While we could not confirm the functional role of the two TEs that were fixed in all the populations analyzed, six of the 12 TEs present at high population frequencies were validated (Table 4). Five of these six TEs affected the expression of the nearby gene only under stress conditions suggesting that their effect is stress-response specific (Table 4). Most of these TEs, four out of six, add TFBSs that were already present in the promoter region of the nearby gene. This result suggests that rather than recruiting new genes to stress-regulatory networks, these TEs affect the level of expression of genes that were already part of the cellular stress response (Table 4).

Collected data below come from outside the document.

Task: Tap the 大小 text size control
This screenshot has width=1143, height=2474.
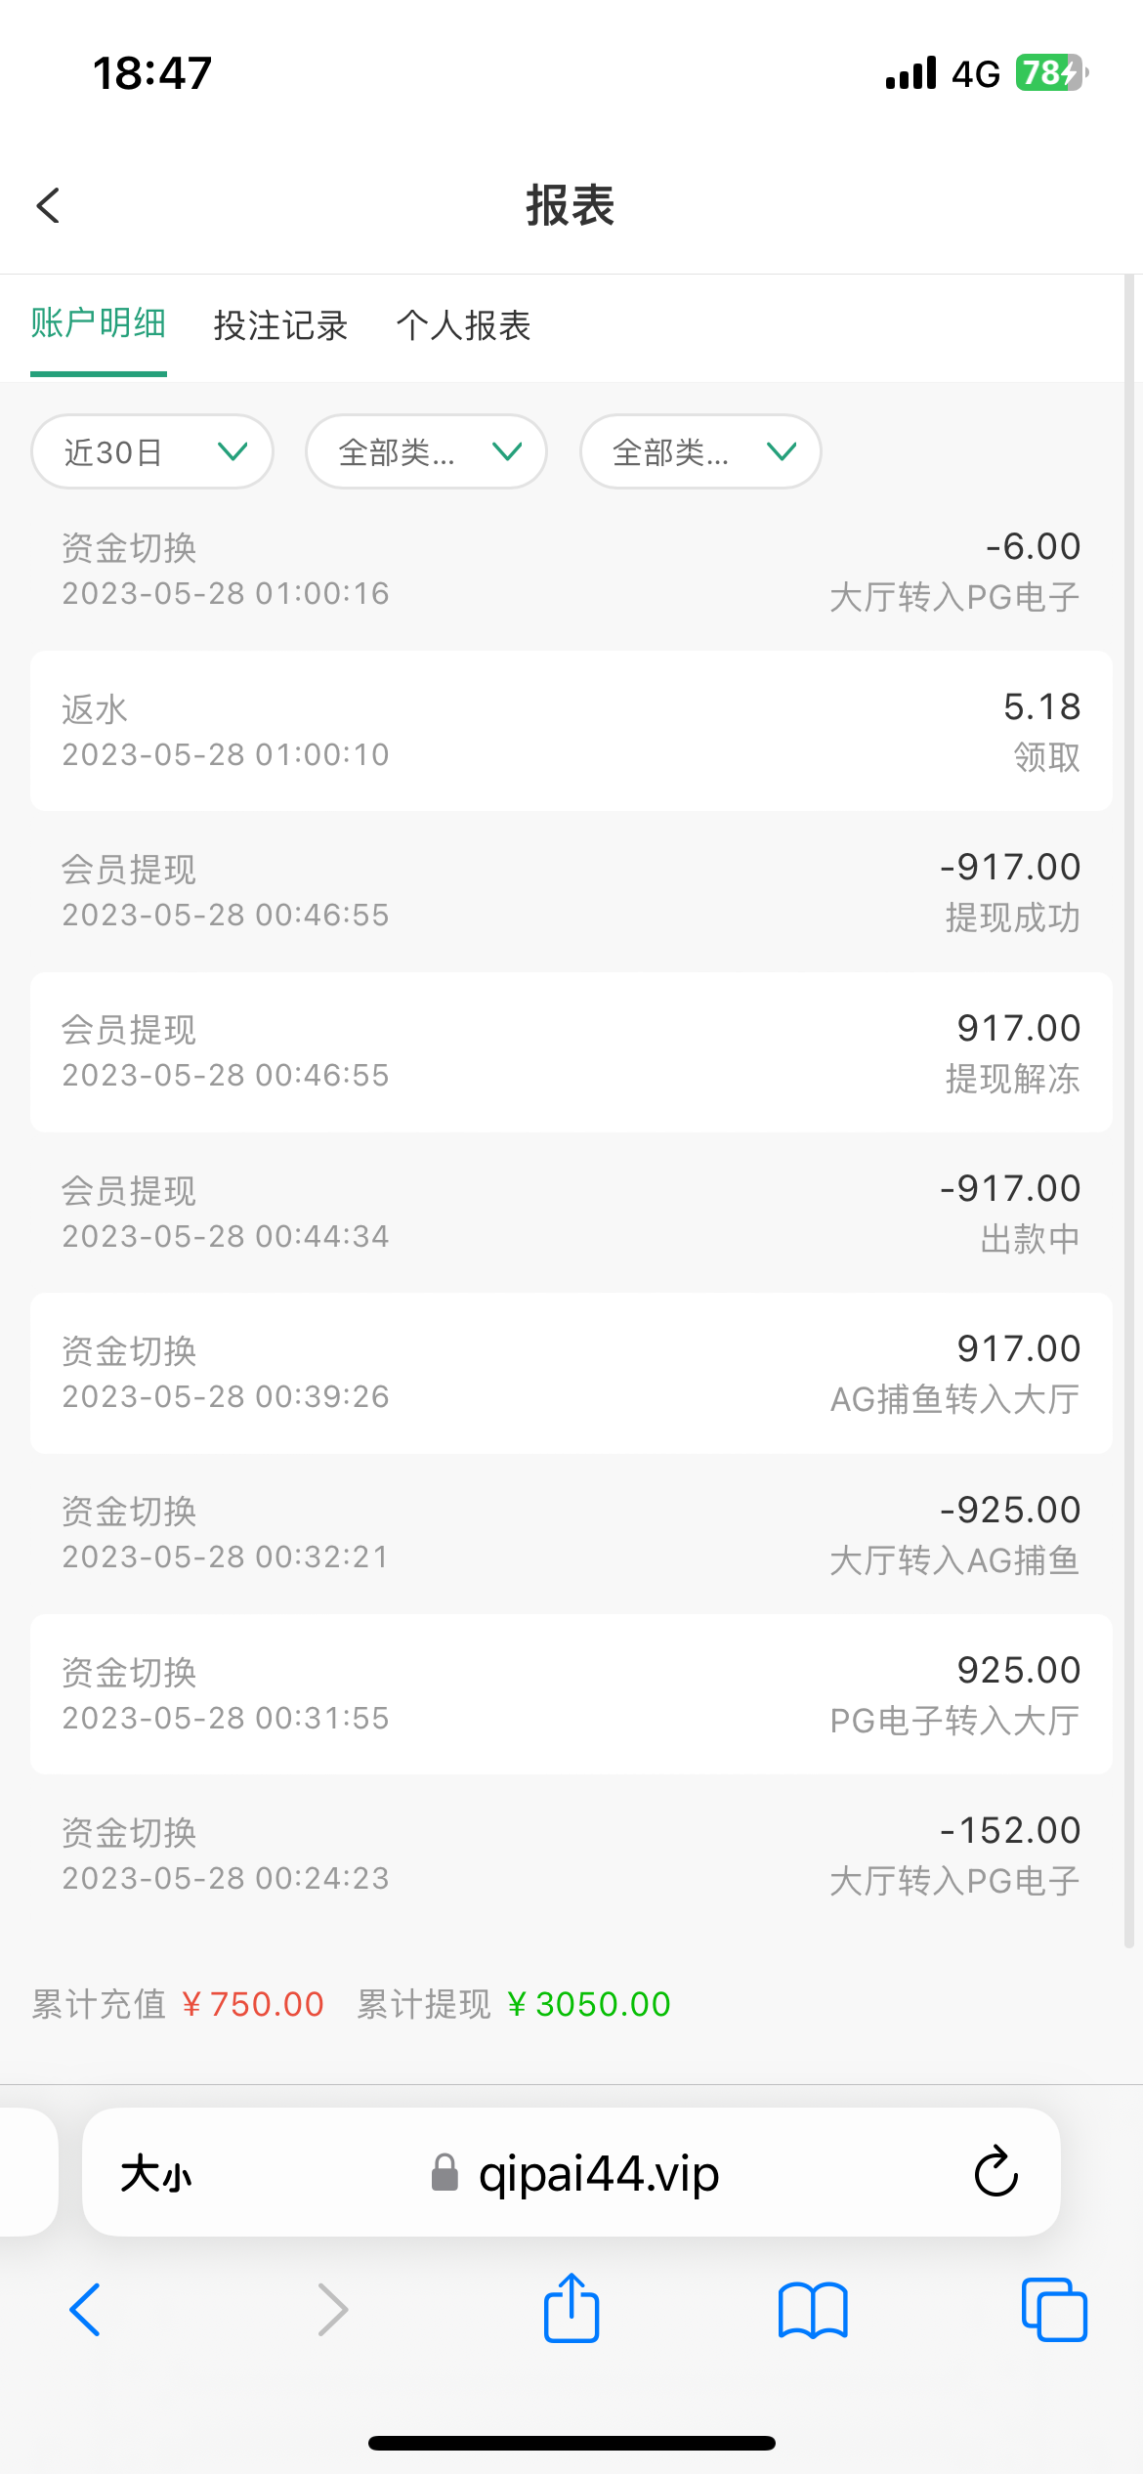Action: coord(156,2174)

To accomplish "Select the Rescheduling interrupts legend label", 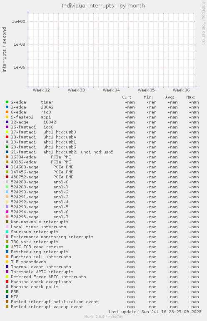I will (x=40, y=252).
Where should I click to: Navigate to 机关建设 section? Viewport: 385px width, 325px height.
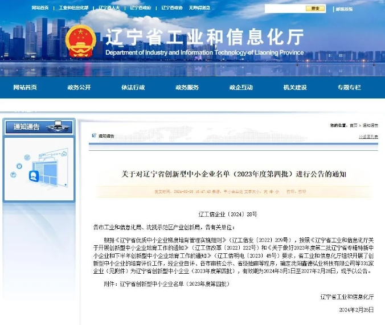coord(295,87)
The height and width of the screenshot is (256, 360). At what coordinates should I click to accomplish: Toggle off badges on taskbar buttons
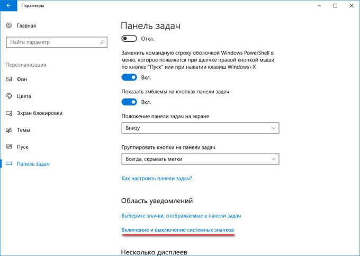[x=129, y=102]
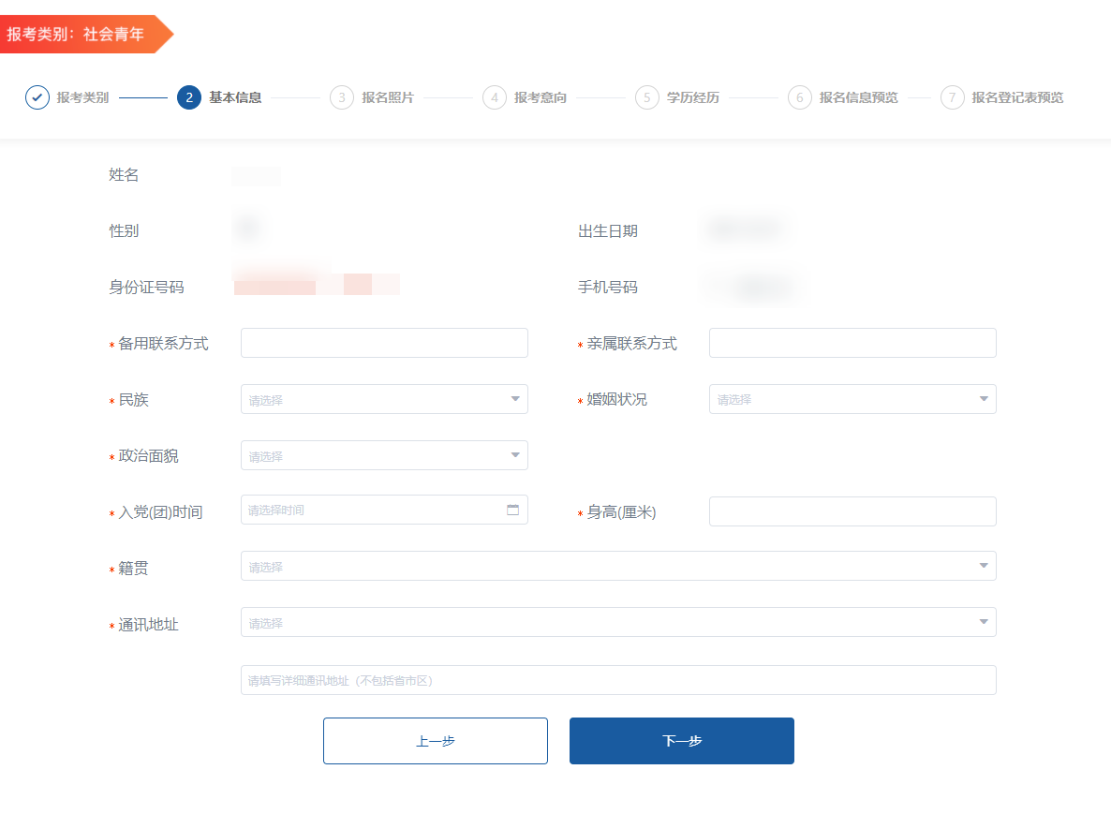Go to the 报名照片 step label
Image resolution: width=1111 pixels, height=814 pixels.
(x=388, y=97)
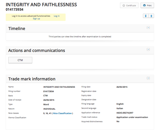Click the Timeline section heading
The height and width of the screenshot is (130, 158).
click(x=17, y=28)
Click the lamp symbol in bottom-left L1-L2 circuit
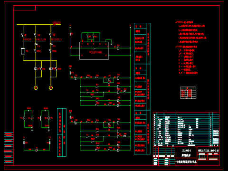This screenshot has width=228, height=171. [37, 150]
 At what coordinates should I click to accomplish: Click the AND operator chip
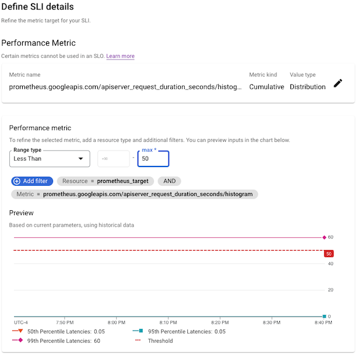[169, 181]
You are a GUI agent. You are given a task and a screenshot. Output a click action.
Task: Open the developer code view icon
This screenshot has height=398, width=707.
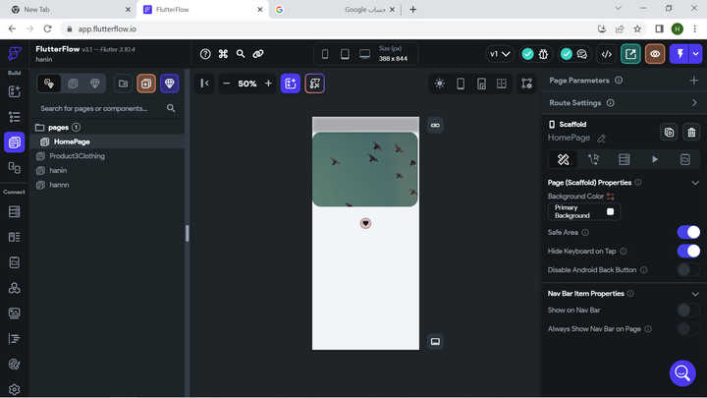[607, 54]
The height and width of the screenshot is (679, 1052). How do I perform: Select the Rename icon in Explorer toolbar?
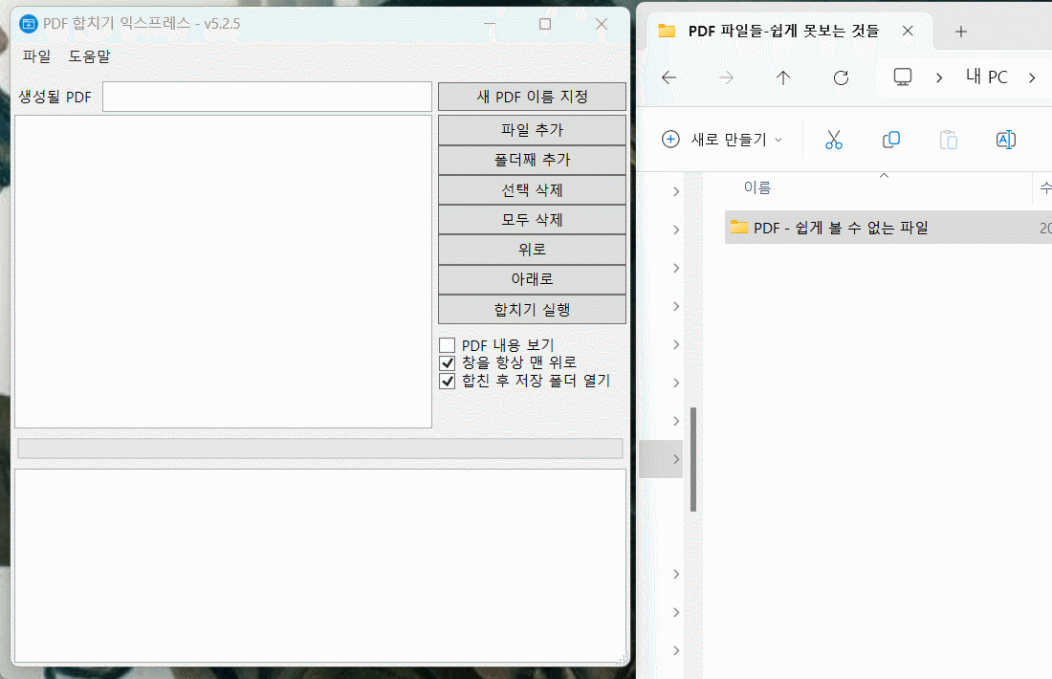click(x=1005, y=140)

Interestingly, all six validated TEs were either LTR or LINE elements, while most of the non-validated TEs, six out of eight, were TIR elements (Table 4). Each validated TE belong to a different family: Invader4, Rt1b, roo, transpac, BS and jockey. These results suggest a different dynamics in D. melanogaster compared with humans or mouse in which often is a particular TE family or subfamily that contributes most of the TFBSs for a given TF (72–73,75,77). It is also noteworthy that five of the six TEs that were functionally validated showed signatures of selection in their flanking regions, suggesting that the changes in expression they induced could have an adaptive effect (Supplementary Table S3). Three of these TEs are associated with down-regulation of the reporter gene (Table 4). These three insertions contain TFBMs related with immune-response TFs, with some of them involved in the negative regulation of genes in response to an immune challenge (78). Finally, we cannot discard that mechanisms other than adding TFBMs/TFBSs could affect the changes in expression of the reporter gene described in this work as TEs have been shown to affect gene expression through a variety of mechanisms (1,2).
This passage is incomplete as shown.